• _Aim of the task_
Below are the records; return every line from the one that contains "Task: Increase the Liczba value with up arrow" to the last, exactly, skipping the pictures.

[Stored dataset items]
==================================================

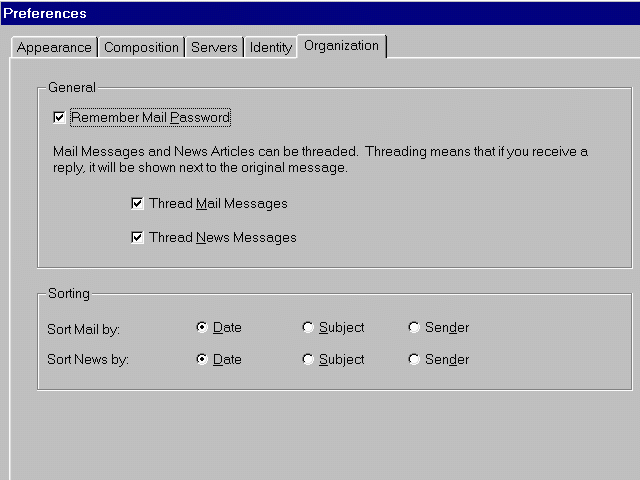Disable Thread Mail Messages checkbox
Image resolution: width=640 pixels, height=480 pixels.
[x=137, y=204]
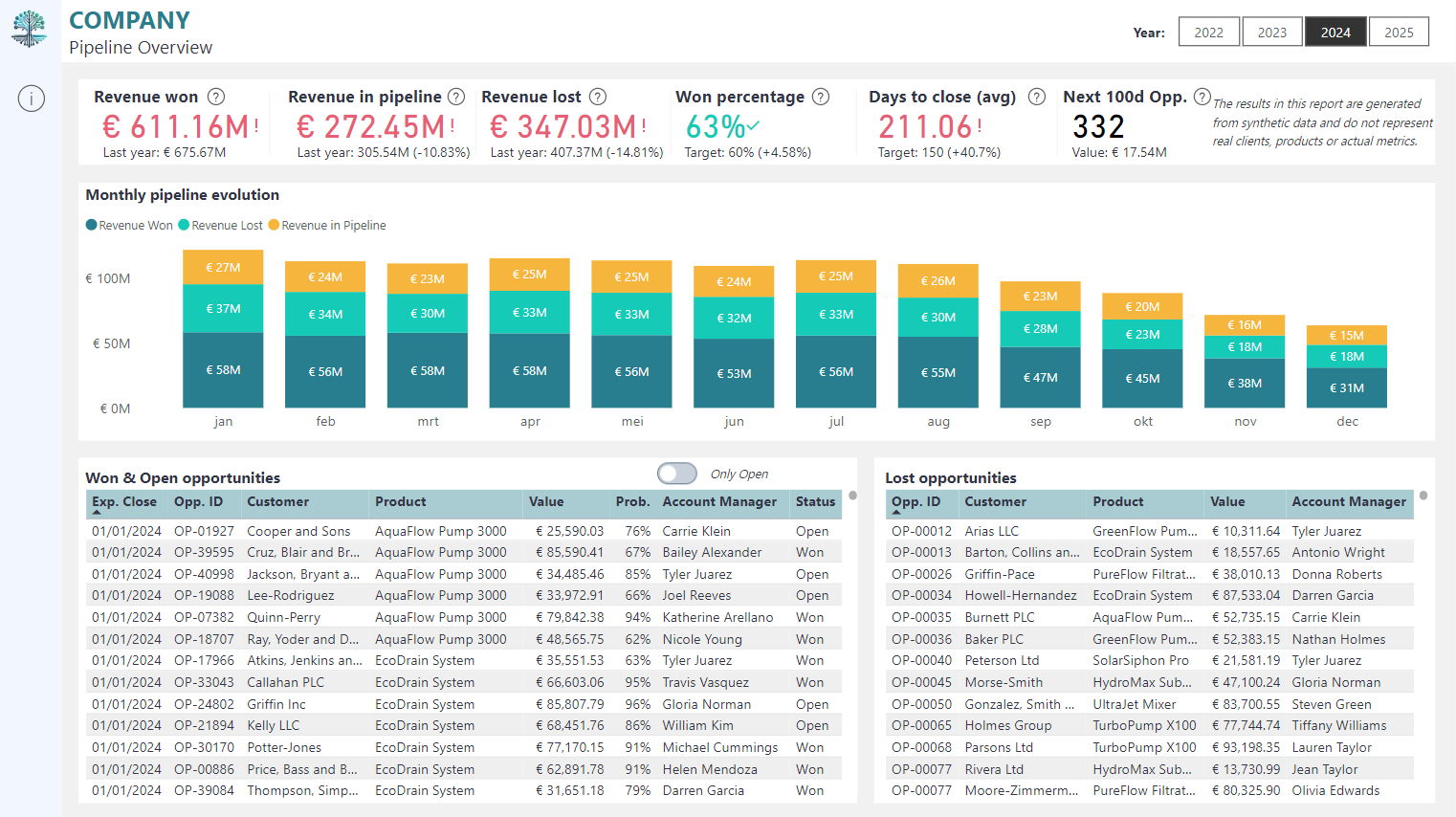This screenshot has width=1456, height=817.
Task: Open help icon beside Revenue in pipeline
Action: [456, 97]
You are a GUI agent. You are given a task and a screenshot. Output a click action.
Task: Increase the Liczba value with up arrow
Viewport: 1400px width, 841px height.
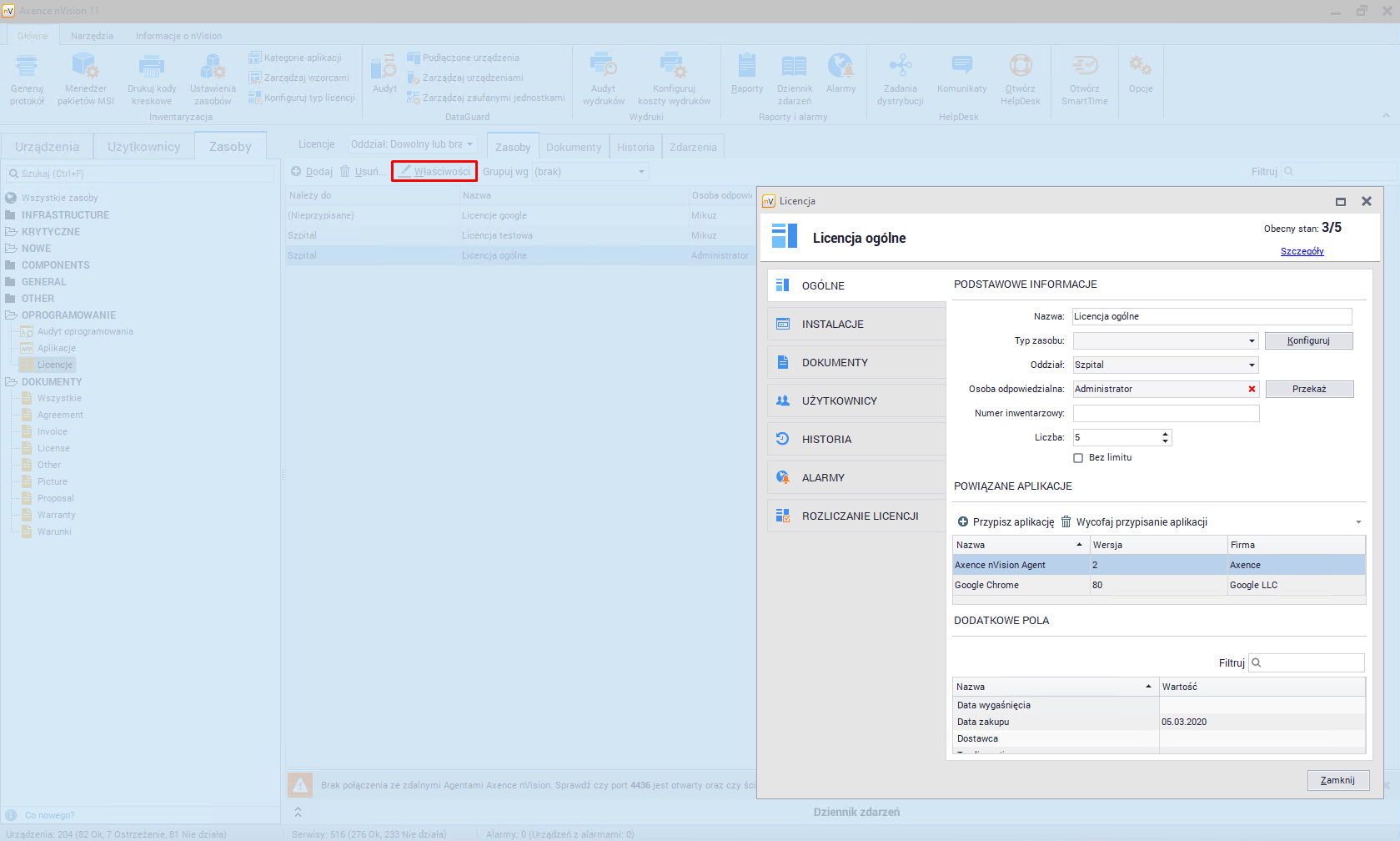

==================================================

• _The answer_
Task: Increase the Liczba value with up arrow
Viewport: 1400px width, 841px height.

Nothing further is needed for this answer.